Paul Jackson explores the position of a uniquely named subcontractor

Traditionally, when an employer wanted a specialist portion of the works to be undertaken, they used the nomination procedure. This had advantages for both the employer and the subcontractor. For instance, subcontractors were assured that, when pricing the works, there was a limited number of tenderers on the employer’s list.

The Joint Contracts Tribunal (JCT), in its 1980 Standard Form of Building Contract, codified the procedure to accord with contract law by introducing an invitation and cross-party agreement mechanism. Although well intentioned, this system proved too cumbersome for the industry participants to operate. For this and other reasons, the system fell into decline.

The more recent JCT 2005 series of contracts no longer has a nominated subcontract. The only procedure that enables any form of employer/subcontractor specification is the naming provisions of the Intermediate form.

Preferred specialist

Here I want to consider the position of a subcontractor who is uniquely identified as the preferred specialist subcontractor.

Many subcontractors, having formed a relationship with the client or their representatives, then find themselves employed by an intermediary contractor. They may still consider that they are ‘nominated’.
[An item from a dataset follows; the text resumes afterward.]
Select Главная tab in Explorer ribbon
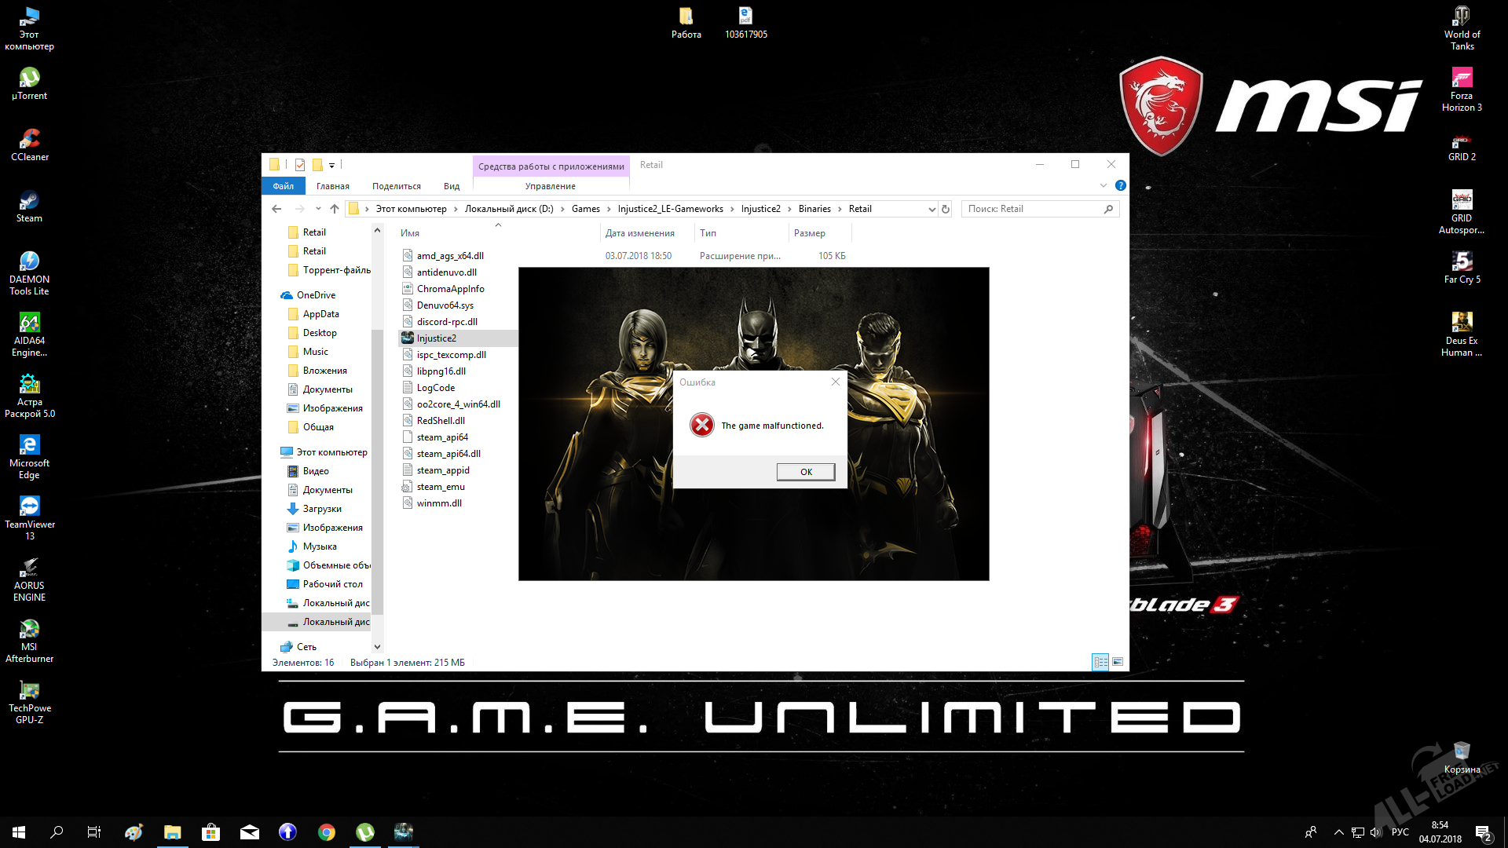This screenshot has height=848, width=1508. pos(332,185)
Contractually, nothing could be further from the truth. Without either an express arrangement and agreement, nor the use of a modified series of the old JCT forms, a subcontractor employed in this fashion will be nothing more than a domestic subcontractor.
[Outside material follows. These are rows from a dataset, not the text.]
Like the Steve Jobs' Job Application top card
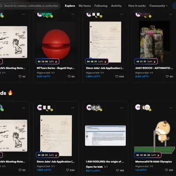Image resolution: width=176 pixels, height=176 pixels. point(117,77)
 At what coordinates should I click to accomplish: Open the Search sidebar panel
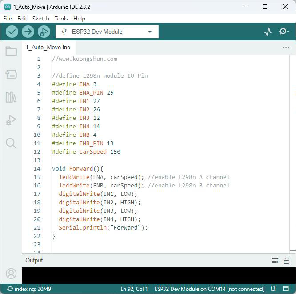click(11, 143)
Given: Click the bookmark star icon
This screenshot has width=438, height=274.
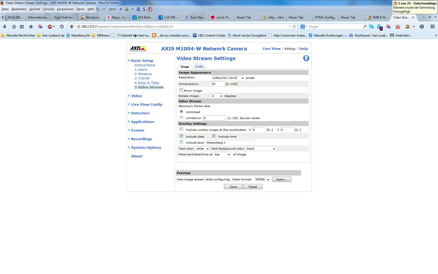Looking at the screenshot, I should click(14, 27).
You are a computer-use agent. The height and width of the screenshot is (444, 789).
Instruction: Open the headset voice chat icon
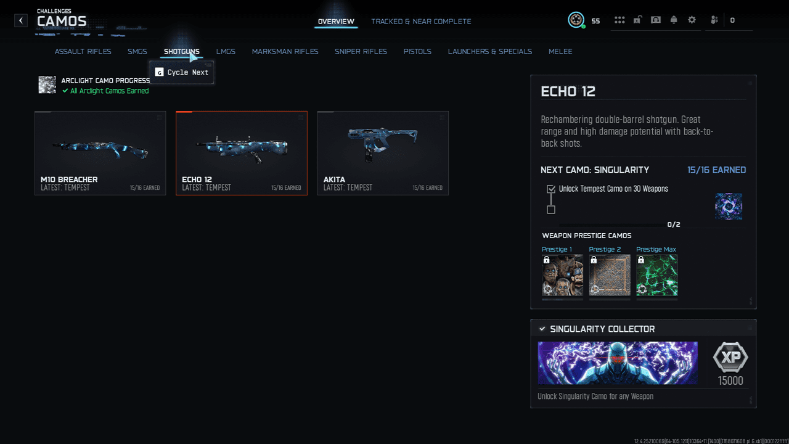pos(656,20)
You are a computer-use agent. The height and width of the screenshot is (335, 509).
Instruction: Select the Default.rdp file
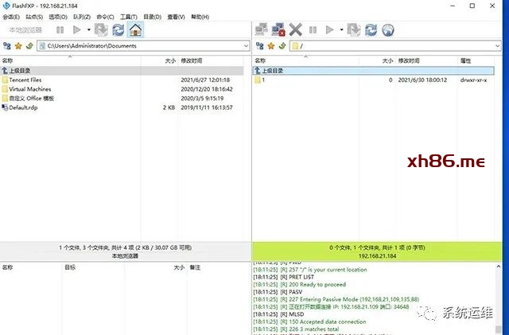point(23,107)

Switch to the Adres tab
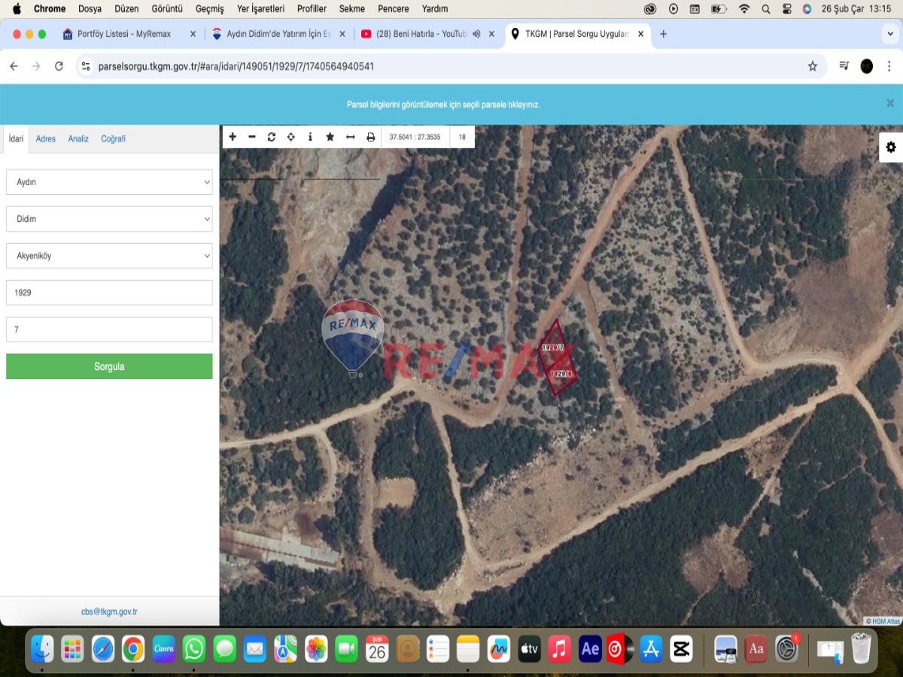(x=46, y=139)
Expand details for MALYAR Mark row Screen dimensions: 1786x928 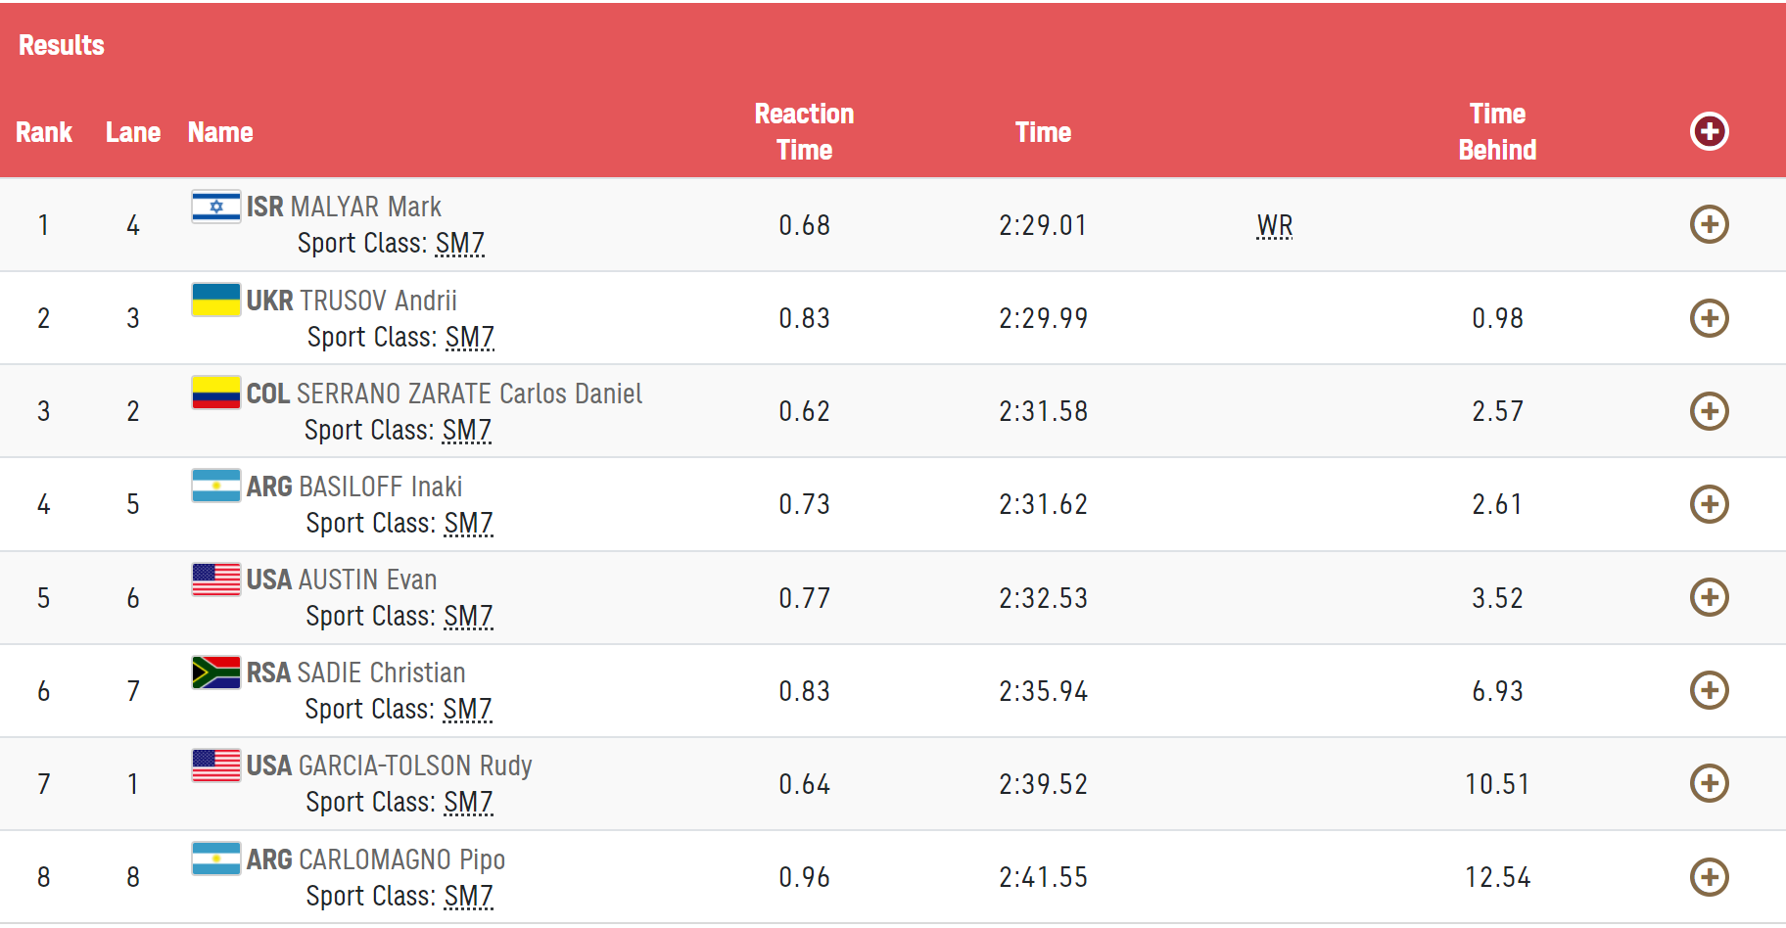tap(1709, 224)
So when pricing work direct to the design engineer, it is important to clearly state your expectations in regard to methodology, hoisting and protection arrangements. Also state expectations with regards to attendances, price validity, discount, payment and any other contractual terms.

Pay particular attention when passing ‘title’ on materials, and when materials are classified as ‘fully and finally fixed’.

Consider too the use of the term ‘excluded’. For instance, the expression ‘travelling time is excluded’ has been misunderstood to mean that no travelling time will be charged.

The project insurance policy should also jointly name the subcontractor as being insured. Remember, when the quotation is appended to an order from the builder, this is nothing more or less than an offer. This is one ‘blind date’ you could refuse if the terms are unacceptable.

Design advice provided free of charge still creates, in law, a liability. In addition, it must be made clear just what the subcontractor is prepared to do and by when. Without this, relationships can be fouled.

It makes good sense for the designer to consult with the specialist subcontractor. However, be wary of entering into an agreement to procure materials or even start preliminary works without being certain just who the other contracting partner is.

Obligation to pay

It is not uncommon, when problems arise, for there to be a difficulty in establishing just who has the legal obligation to pay. For this reason, a written agreement is required.

While it may be expedient to pass information back and forth between the specialist and lead designer, recognition must be given to the contractual chain. Variations or matters that may impinge on the progress of the works must be duly costed and notified through the contractor. Requests to cost direct to the engineer should be resisted, as there may be ramifications of which the specialist is unaware.

The Construction Act permits the use of ‘paid when paid’ in the event of third-party insolvency. A domestic subcontractor, however, is more frequently at risk of main-contractor insolvency.

By not nominating the subcontractor, the employer has no right to expect, upon termination for insolvency, the works to be finished for the original price.

Clients have devised a way

of maintaining an ongoing relationship with their key specialists, and in the event of main contractor insolvency. This has been achieved by the incorporation of ‘step in’ rights into the most commonly drafted versions of collateral warranties.

Subcontractors may be confused into thinking that this affords a degree of protection. But before assuming responsibility for any outstanding payments, clients will be keen, for their own benefit, to establish just exactly what is due.

Dilatory performance

So it is also very important to ensure that the payment notice provisions required by the Construction Act are strictly observed. Pressure should be brought to bear on any dilatory main-contractor performance in this respect.